In Turin, Milan and Novara the first free distance repetitions for students in difficulty

The first quarter report cards are on the way and for many compulsory school kids there will be little to celebrate. Self the “judgments” return to the primary after 12 years (no more votes in the children’s report card: the Miur decided it a few weeks ago), in middle school you give – literally – the numbers.

What, then, to do to remedy the shortcomings?

We are talking about kids between 11 and 13 years old who entered lower secondary school in the midst of a pandemic, which in recent months they have often followed in fits and starts and that last year they had to learn in the race to be familiar with Meet, Weschool, Classroom, chat, email and everything that involves Dad, distance learning (in the lucky case that this has worked).

In fact, Istat reminded us that, during the last school year, well 8 and a half million children and young people have been forced to interrupt school attendance due to the lack of a stable web connection at home, the absence of an adequate device (how do you follow 4 hours of lessons on the mini-screen of a mobile?), difficulty in having a direct relationship with teachers and peers to get help when needed.

Educational poverty – net of a thousand academic researches – is made up of these little things which, added together, bring 12% of our country’s minors into a situation of serious hardship.

Volunteering and associations have not been idle (read here what Save the Children is doing) and now the first pilot project to support distance learning is starting, precisely for pre-adolescents attending lower secondary school.

Is called Homework @ home, is promoted by De Agostini Foundation, in collaboration with the University of Turin. The idea is very simple: offer qualified distance tutors to fill the scholastic gaps of first and second grade students in difficulty.

It begins this afternoon with the first group, about a hundred boys and girls between 11 and 13 who attend three institutes located in the suburbs of Milan, Turin, Milan: the IC Renzo Pezzani of Milan, in the 0 Corvetto area, the IC Leonardo da Vinci-Frank of Turin, in the Falchera area, the IC Rita Levi Montalcini of Novara, in the Sant’Andrea district).

What’s up with Homework @ home?

For four hours a week (two dedicated to humanities, two to science) every kid can connect for free to this platform e find a tutor dedicated to him and adequately trained to help him with his homework, depending on your specific needs.

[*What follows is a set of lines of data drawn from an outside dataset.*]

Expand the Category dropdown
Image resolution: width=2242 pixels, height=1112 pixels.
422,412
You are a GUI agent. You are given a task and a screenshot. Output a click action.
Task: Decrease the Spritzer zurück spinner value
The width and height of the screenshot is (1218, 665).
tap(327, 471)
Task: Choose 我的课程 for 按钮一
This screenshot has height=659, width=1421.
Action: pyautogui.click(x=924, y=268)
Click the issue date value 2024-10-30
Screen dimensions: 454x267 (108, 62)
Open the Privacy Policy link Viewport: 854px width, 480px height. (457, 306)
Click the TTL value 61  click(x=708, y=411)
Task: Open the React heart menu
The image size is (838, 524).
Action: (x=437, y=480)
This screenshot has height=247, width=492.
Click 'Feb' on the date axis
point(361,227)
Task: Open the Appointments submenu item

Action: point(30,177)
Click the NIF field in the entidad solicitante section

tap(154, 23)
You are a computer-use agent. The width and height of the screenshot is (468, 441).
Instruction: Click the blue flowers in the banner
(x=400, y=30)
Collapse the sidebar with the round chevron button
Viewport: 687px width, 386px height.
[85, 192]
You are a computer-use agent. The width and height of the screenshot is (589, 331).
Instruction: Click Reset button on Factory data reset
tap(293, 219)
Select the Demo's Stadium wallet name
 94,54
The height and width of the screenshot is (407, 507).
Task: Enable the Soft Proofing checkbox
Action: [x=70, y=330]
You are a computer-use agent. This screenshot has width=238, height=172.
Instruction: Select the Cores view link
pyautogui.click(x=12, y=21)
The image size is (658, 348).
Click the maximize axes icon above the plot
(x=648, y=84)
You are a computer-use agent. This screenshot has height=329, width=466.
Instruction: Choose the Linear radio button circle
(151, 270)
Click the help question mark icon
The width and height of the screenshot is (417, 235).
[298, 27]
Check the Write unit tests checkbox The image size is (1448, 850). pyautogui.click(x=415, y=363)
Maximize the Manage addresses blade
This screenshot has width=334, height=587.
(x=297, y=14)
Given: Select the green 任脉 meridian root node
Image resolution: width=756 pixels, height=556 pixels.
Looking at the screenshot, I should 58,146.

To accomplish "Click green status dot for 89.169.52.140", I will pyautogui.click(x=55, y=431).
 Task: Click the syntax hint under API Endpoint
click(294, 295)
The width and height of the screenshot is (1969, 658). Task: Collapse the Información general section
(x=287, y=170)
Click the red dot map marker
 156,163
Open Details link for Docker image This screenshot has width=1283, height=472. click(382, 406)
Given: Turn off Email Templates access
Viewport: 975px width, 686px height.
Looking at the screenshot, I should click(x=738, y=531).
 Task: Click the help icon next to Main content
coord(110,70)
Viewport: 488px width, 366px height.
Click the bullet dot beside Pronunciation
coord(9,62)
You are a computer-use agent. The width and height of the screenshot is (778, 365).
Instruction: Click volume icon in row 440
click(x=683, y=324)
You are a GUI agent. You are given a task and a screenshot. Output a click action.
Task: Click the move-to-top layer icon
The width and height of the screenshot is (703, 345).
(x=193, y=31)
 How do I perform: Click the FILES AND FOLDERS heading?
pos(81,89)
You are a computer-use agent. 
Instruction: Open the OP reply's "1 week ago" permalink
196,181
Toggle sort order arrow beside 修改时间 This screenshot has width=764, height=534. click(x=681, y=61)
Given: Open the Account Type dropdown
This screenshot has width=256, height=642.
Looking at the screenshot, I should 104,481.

Fifteen weeks and six thousand hours of one-to-one distance learning assistance: not bad really, to recover some deficiencies and above all to regain confidence in the school and in oneself.

It is due to Marina Marchisio, teacher of Complementary Mathematics and expert in digital education, the creation of a particularly intuitive platform, which allows easy interaction between children and the tutors assigned to them thanks to synchronous lessons and the ability to share interactive content in an easy way.

The tutors, then, are “special”: they are not the usual professors, but university students who have made available time and energy to help younger students. There are more than fifty, well trained for the task: they come from humanities and scientific faculties, so as to be able to cover the whole program, and it is to be believed that for them too, in digital teaching for a long, too long time this represents a beautiful opportunities for training and growth.

The pilot project is now starting in three schools in Milan, Turin and Novara but the goal for next year it is to double the number of students and reach other cities. Thus transforming the Dad no longer an emergency tool, but a flywheel for education. For anyone, whatever the school, neighborhood or family of origin.